Forty male C57BL/6J mice, about 6 weeks old, were purchased from Dae-Han Biolink (Daejeon, Korea) and were maintained under pathogen-free conditions on a 12-h light/dark. The mice were randomly divided into two groups and were fed either a normal-diet (n = 8) or an HFD (n = 32) with 45% of the calorie fat. The HFD mice were fed for 6-week in order to induce obesity. After 6-week, the HFD-fed mice were randomly divided into four sub-groups and each sub-group was orally administered either 0.1 mL saline (n = 8), 1 mg/kg viscothionin in 0.1 mL saline (n = 8), 10 mg/kg viscothionin in 0.1 mL saline (n = 8), or 10 mg/kg simvastatin (Sigma; purity over 97%) in 0.1 mL saline daily for 3 weeks. The mice had free access to food and water and their food consumption was measured daily, while their weight gain was measured weekly. The weight gain/feed ratio was calculated as weight gain divided by total food intake. After fasting for 12 h and before collecting blood, all mice were scanned using micro-CT for abdominal visceral fat analysis. All mice were maintained according to the Chonbuk National University Institutional Guidelines for the care and use of experimental animals (Approval number: CBU 2018-0070; Approval date: November 28, 2018).

Serum analyses

All biochemical tests for obesity (triglyceride and total cholesterol concentrations) were performed on a VetTest 8008 Chemistry Analyzer from IDEXX, Seoul, South Korea. Levels of high-density lipoprotein (HDL) and low-density lipoprotein (LDL) were determined according to the instructions of kit manufacturer (Cell Biolabs, San Diego, CA, USA).

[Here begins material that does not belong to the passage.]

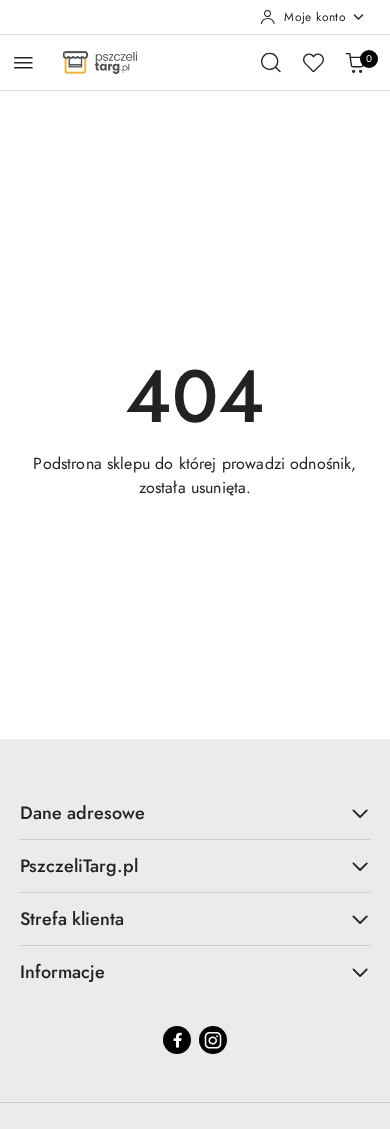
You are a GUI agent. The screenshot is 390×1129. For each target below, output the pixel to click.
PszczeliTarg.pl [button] (79, 866)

Abdominal visceral fat analyses

The mouse visceral fat distribution in the abdominal cavity was determined by micro-CT scanner (Skyscan-1072, TomoNT, Aartselaar, Belgium) between frames at a 10 μm slice thickness. The visceral fat distribution was determined using dedicated software (CTAn v.

Statistical analyses

All the results are presented as mean ± SE, and analyzed by the Student’s t-test, followed by one-way ANOVA analysis and Tukey’s test. Values were considered significant at p < 0.05.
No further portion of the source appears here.